__Task goal__
Rewrite all of the rows below, replacing each occurrence of "computer-use agent" with "screen assistant" and leaving everything else unchanged.

[A run of rows]

################

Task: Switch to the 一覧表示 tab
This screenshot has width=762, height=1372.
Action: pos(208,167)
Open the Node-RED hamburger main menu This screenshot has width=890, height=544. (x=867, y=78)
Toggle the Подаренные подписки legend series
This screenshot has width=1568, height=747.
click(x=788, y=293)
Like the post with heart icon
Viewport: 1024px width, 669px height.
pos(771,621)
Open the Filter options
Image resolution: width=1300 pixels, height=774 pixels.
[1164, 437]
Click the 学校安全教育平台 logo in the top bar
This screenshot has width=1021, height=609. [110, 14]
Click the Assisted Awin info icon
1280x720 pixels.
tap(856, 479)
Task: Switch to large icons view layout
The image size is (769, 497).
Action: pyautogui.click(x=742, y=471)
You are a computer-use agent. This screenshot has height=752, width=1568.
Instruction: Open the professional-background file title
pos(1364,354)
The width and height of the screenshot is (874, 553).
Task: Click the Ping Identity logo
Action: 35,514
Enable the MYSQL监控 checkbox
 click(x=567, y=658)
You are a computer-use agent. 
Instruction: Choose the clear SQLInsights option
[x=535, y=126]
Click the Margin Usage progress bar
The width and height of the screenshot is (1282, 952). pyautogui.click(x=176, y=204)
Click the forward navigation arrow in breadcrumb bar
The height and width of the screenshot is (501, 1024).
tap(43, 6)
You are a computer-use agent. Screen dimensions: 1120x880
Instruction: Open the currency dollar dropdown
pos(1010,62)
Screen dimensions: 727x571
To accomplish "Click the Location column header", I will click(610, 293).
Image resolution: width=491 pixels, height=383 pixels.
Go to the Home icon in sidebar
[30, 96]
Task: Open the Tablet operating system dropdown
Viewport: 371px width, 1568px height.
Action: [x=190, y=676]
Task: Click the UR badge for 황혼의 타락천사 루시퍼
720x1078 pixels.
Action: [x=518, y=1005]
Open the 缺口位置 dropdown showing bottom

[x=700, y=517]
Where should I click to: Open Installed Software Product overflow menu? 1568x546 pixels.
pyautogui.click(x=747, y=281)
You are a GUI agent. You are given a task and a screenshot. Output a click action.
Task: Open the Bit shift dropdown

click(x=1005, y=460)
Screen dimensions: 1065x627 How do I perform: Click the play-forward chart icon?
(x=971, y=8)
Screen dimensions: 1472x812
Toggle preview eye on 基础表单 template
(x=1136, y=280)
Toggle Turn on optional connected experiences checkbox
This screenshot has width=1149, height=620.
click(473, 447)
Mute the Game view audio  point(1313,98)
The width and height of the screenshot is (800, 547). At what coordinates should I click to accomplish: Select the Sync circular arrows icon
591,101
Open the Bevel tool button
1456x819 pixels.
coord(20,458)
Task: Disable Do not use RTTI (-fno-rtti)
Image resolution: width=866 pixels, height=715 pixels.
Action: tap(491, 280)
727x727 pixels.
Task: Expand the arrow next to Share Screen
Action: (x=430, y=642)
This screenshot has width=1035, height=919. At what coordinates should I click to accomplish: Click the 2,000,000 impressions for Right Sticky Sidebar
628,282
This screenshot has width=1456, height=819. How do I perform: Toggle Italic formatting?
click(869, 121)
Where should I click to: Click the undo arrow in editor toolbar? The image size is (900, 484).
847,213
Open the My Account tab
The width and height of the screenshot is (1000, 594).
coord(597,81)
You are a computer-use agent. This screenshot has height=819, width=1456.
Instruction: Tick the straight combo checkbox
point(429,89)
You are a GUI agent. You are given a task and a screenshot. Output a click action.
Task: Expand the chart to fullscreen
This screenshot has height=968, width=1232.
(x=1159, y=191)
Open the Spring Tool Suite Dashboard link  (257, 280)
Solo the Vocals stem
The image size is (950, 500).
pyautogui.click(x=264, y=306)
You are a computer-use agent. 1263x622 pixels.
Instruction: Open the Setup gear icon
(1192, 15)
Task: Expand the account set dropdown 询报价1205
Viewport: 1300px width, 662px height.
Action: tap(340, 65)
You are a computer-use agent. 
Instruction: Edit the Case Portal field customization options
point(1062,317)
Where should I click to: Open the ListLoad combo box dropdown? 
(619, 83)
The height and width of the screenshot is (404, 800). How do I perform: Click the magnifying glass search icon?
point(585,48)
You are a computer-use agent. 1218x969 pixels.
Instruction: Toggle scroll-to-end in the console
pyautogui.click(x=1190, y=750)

################

__Output of the task__
Task: Switch to the 一覧表示 tab
This screenshot has width=762, height=1372.
Action: pos(208,167)
Open the Node-RED hamburger main menu This screenshot has width=890, height=544. (x=867, y=78)
Toggle the Подаренные подписки legend series
This screenshot has width=1568, height=747.
click(x=788, y=293)
Like the post with heart icon
Viewport: 1024px width, 669px height.
pos(771,621)
Open the Filter options
Image resolution: width=1300 pixels, height=774 pixels.
[1164, 437]
Click the 学校安全教育平台 logo in the top bar
This screenshot has width=1021, height=609. [110, 14]
Click the Assisted Awin info icon
1280x720 pixels.
tap(856, 479)
Task: Switch to large icons view layout
The image size is (769, 497).
Action: pyautogui.click(x=742, y=471)
You are a screen assistant. This screenshot has height=752, width=1568.
Instruction: Open the professional-background file title
pos(1364,354)
The width and height of the screenshot is (874, 553).
Task: Click the Ping Identity logo
Action: 35,514
Enable the MYSQL监控 checkbox
 click(x=567, y=658)
You are a screen assistant. 
Instruction: Choose the clear SQLInsights option
[x=535, y=126]
Click the Margin Usage progress bar
The width and height of the screenshot is (1282, 952). pyautogui.click(x=176, y=204)
Click the forward navigation arrow in breadcrumb bar
The height and width of the screenshot is (501, 1024).
tap(43, 6)
You are a screen assistant. Screen dimensions: 1120x880
Instruction: Open the currency dollar dropdown
pos(1010,62)
Screen dimensions: 727x571
To accomplish "Click the Location column header", I will click(610, 293).
Image resolution: width=491 pixels, height=383 pixels.
Go to the Home icon in sidebar
[30, 96]
Task: Open the Tablet operating system dropdown
Viewport: 371px width, 1568px height.
Action: [x=190, y=676]
Task: Click the UR badge for 황혼의 타락천사 루시퍼
720x1078 pixels.
Action: [x=518, y=1005]
Open the 缺口位置 dropdown showing bottom

[x=700, y=517]
Where should I click to: Open Installed Software Product overflow menu? 1568x546 pixels.
pyautogui.click(x=747, y=281)
You are a GUI agent. You are given a task and a screenshot. Output a click action.
Task: Open the Bit shift dropdown

click(x=1005, y=460)
Screen dimensions: 1065x627 How do I perform: Click the play-forward chart icon?
(x=971, y=8)
Screen dimensions: 1472x812
Toggle preview eye on 基础表单 template
(x=1136, y=280)
Toggle Turn on optional connected experiences checkbox
This screenshot has width=1149, height=620.
click(473, 447)
Mute the Game view audio  point(1313,98)
The width and height of the screenshot is (800, 547). At what coordinates should I click to accomplish: Select the Sync circular arrows icon
591,101
Open the Bevel tool button
1456x819 pixels.
coord(20,458)
Task: Disable Do not use RTTI (-fno-rtti)
Image resolution: width=866 pixels, height=715 pixels.
Action: tap(491, 280)
727x727 pixels.
Task: Expand the arrow next to Share Screen
Action: (x=430, y=642)
This screenshot has width=1035, height=919. At what coordinates should I click to accomplish: Click the 2,000,000 impressions for Right Sticky Sidebar
628,282
This screenshot has width=1456, height=819. How do I perform: Toggle Italic formatting?
click(869, 121)
Where should I click to: Click the undo arrow in editor toolbar? The image size is (900, 484).
847,213
Open the My Account tab
The width and height of the screenshot is (1000, 594).
coord(597,81)
You are a screen assistant. This screenshot has height=819, width=1456.
Instruction: Tick the straight combo checkbox
point(429,89)
You are a GUI agent. You are given a task and a screenshot. Output a click action.
Task: Expand the chart to fullscreen
This screenshot has height=968, width=1232.
(x=1159, y=191)
Open the Spring Tool Suite Dashboard link  (257, 280)
Solo the Vocals stem
The image size is (950, 500).
pyautogui.click(x=264, y=306)
You are a screen assistant. 1263x622 pixels.
Instruction: Open the Setup gear icon
(1192, 15)
Task: Expand the account set dropdown 询报价1205
Viewport: 1300px width, 662px height.
Action: tap(340, 65)
You are a screen assistant. 
Instruction: Edit the Case Portal field customization options
point(1062,317)
Where should I click to: Open the ListLoad combo box dropdown? 
(619, 83)
The height and width of the screenshot is (404, 800). How do I perform: Click the magnifying glass search icon?
point(585,48)
You are a screen assistant. 1218x969 pixels.
Instruction: Toggle scroll-to-end in the console
pyautogui.click(x=1190, y=750)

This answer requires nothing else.